若宮 同構想は、岸田総理が掲げる「新しい資本主義」における成長戦略の、最も重要な柱の一つです。地方を中心に高齢化・過疎化が進む中、直面する社会課題解決に向けて、地方にこそ新たなデジタル技術を存分に活用するニーズがあるのではないかということで、AIや5Gなど先端技術やデジタル技術を駆使し、地域の個性を生かしつつ活性化を図り持続可能な経済社会を実現していく、これが同構想の基本的な概念となります。昨年12月、令和3年度補正予算および令和4年度当初予算を合わせて関連施策等を取りまとめた「デジタル田園都市国家構想の全体像」をお示ししたところです。
また、「デジタル田園都市国家構想実現会議」において政策を構成する四つの柱に沿って分野ごとに集中的な議論を深めており、今春のいずれかの段階で、具体的な取りまとめをできれば、と考えています。
――では、四つの柱の内容について解説をお願いします。
若宮 一つ目は、デジタル基盤の整備です。デジタル庁主導の下、共通ID基盤やデータ連携基盤等を全国に整備します。また、5Gやデータセンターなどのデジタルインフラの整備が欠かせません。具体的には、2023年度末までに5G等の人口カバー率を9割に、十数カ所の地方データセンター拠点を5年程度で整備、また3年程度で日本を一周する海底ケーブルを完成、そして光ファイバーのユニバーサル化を図り30年までに99・9%をカバーするなどのデジタルインフラ整備を進めます。

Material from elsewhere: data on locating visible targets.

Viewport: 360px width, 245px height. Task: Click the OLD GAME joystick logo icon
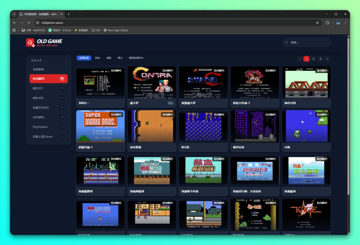click(30, 42)
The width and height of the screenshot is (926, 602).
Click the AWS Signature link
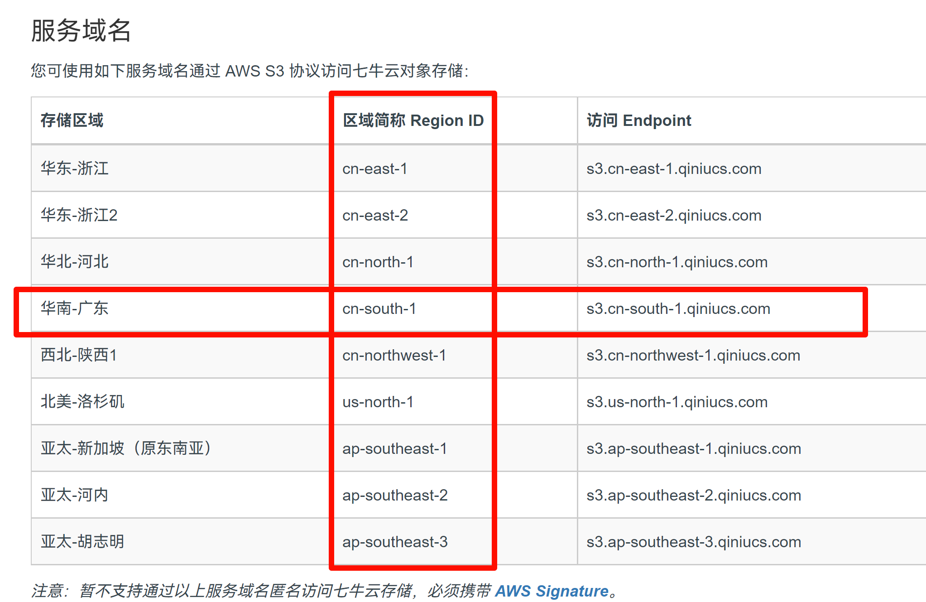551,591
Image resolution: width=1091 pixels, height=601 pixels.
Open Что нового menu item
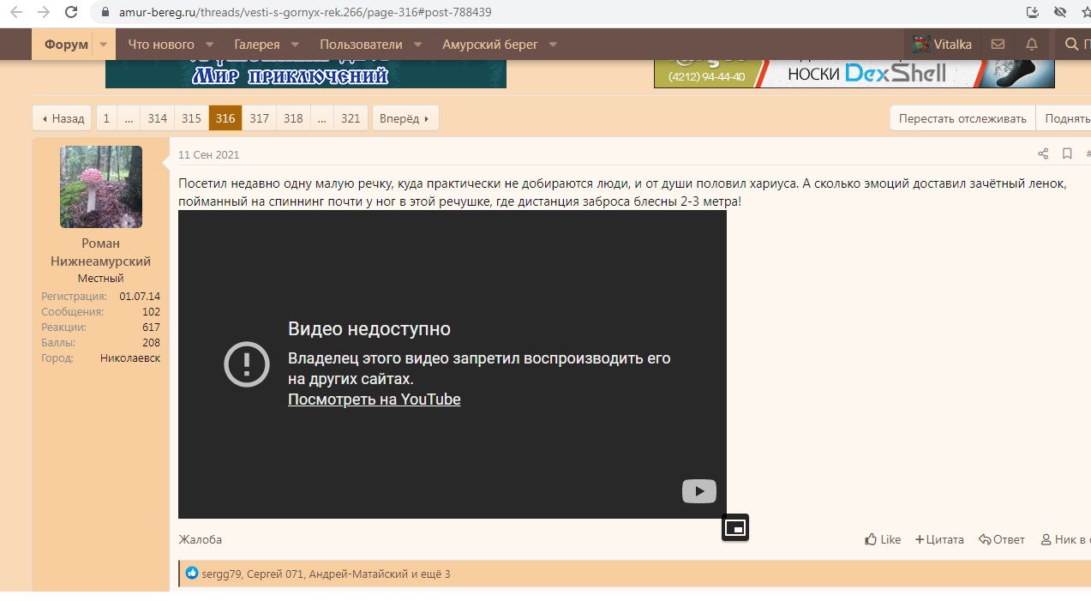[x=161, y=45]
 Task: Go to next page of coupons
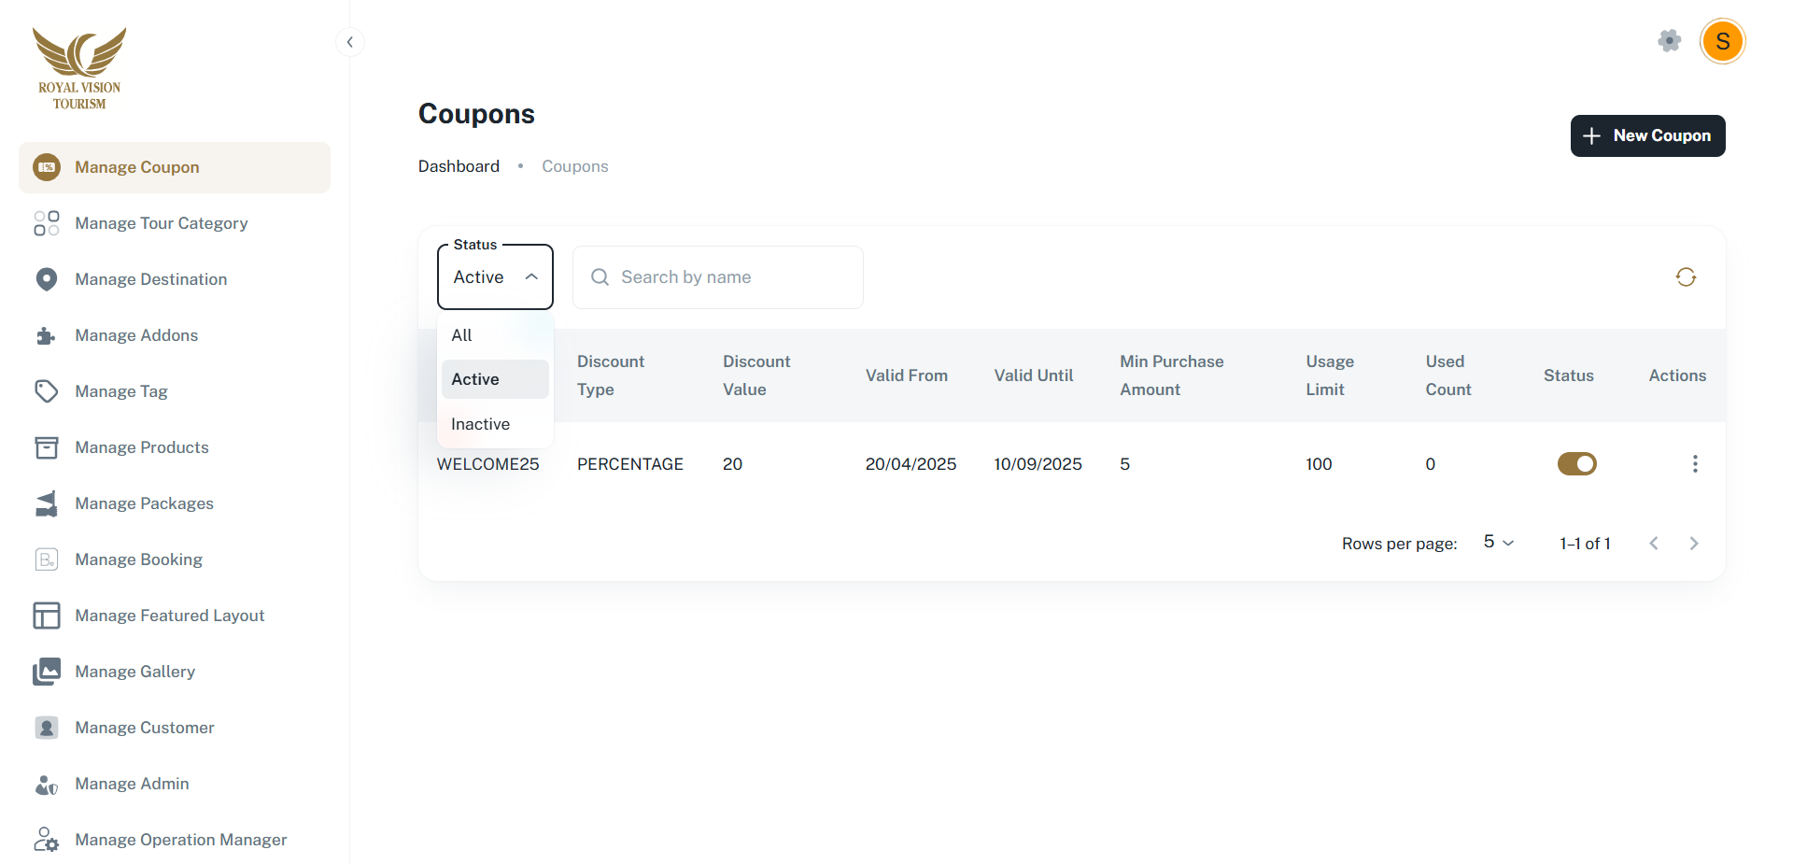click(x=1693, y=544)
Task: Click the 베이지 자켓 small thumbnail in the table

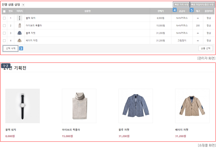Action: click(20, 40)
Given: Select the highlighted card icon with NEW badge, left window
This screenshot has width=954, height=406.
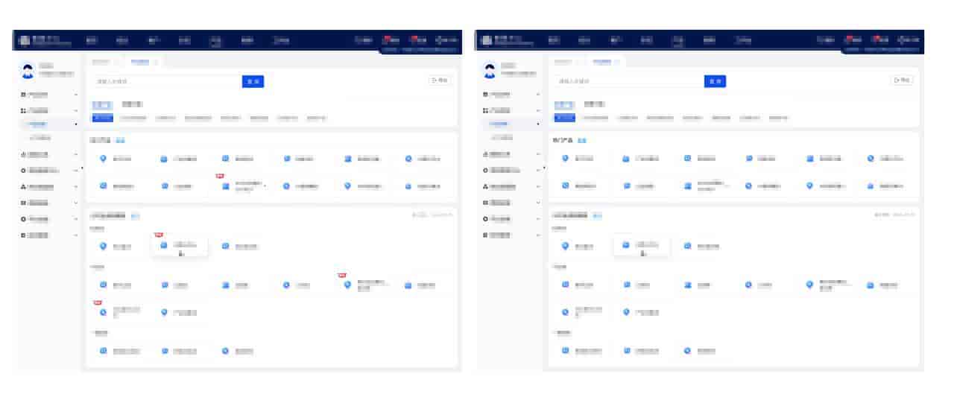Looking at the screenshot, I should [x=165, y=245].

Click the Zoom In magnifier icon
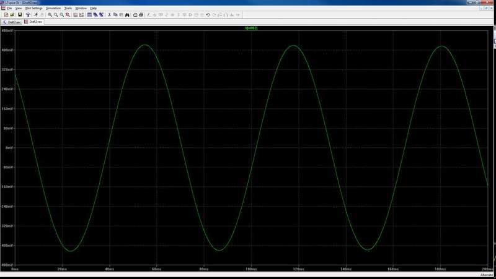(50, 14)
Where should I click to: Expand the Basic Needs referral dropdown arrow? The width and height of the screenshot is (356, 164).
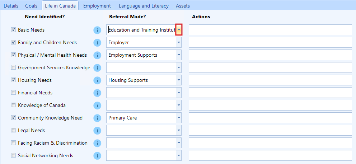pyautogui.click(x=179, y=30)
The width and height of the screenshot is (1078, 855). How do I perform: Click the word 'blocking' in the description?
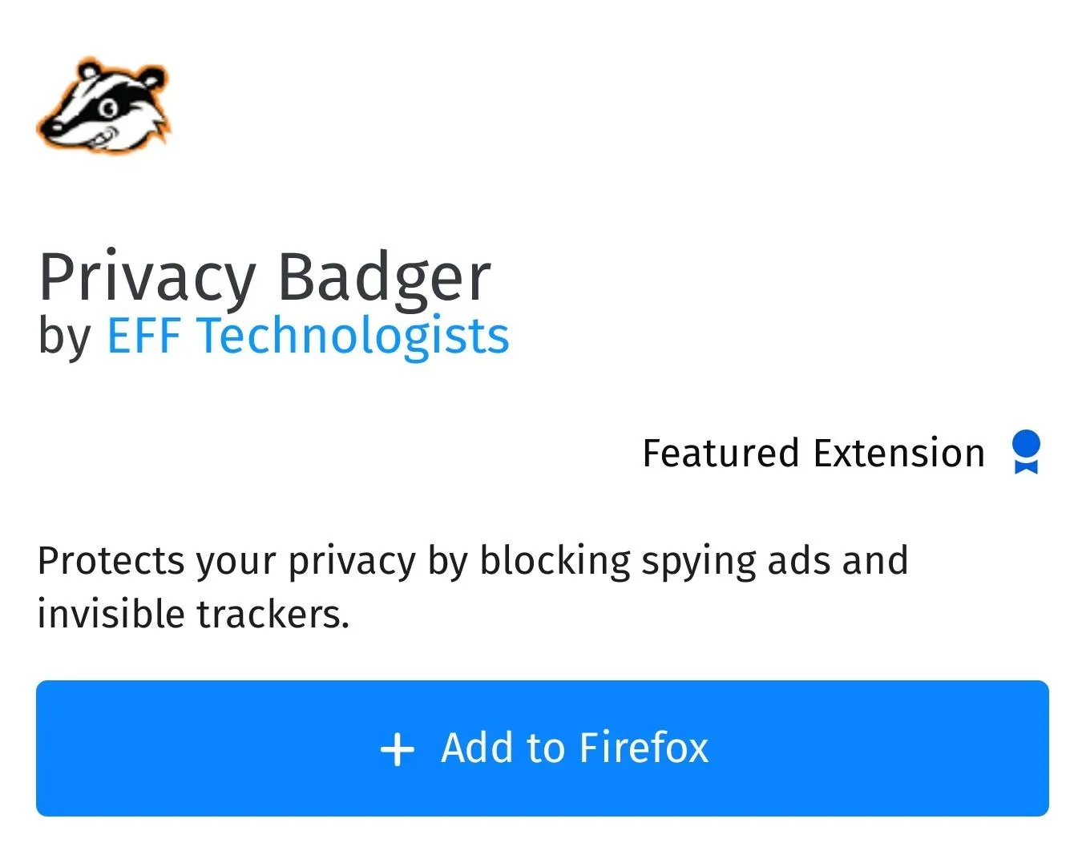click(x=555, y=561)
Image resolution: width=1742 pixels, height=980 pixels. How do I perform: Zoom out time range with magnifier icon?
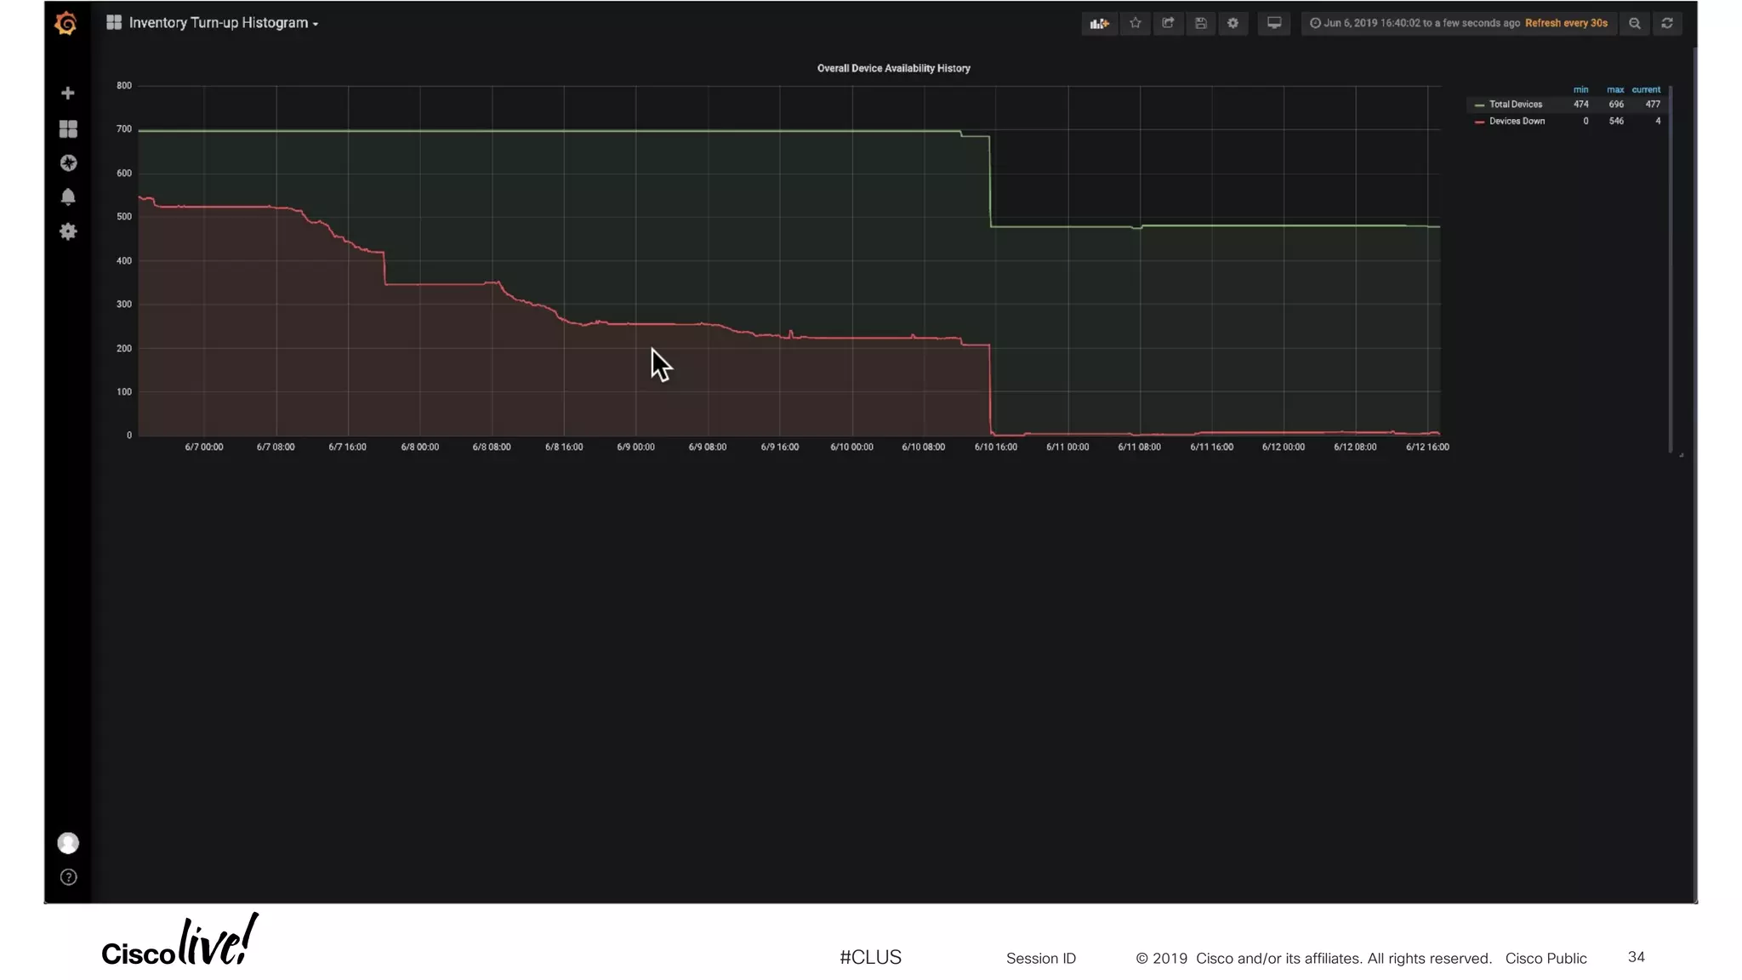(x=1634, y=23)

二つ目がデジタル人材の育成・確保です。「デジタル田園都市国家構想」を実現するためにも担い手となるデジタル人材の育成・確保は不可欠であり、このソフトの充実こそ構想実現に向けて最も重要で、かつ難しい部分であると認識しています。目標としては、地域が抱える課題のデジタル化による解決をけん引するデジタル推進人材を、国全体として今後230万人必要であると設定し、22年度からの5年間で育成する方針です。大学での教育や職業訓練などを通じて育成されるさまざまな人材を活用して達成したいと考えています。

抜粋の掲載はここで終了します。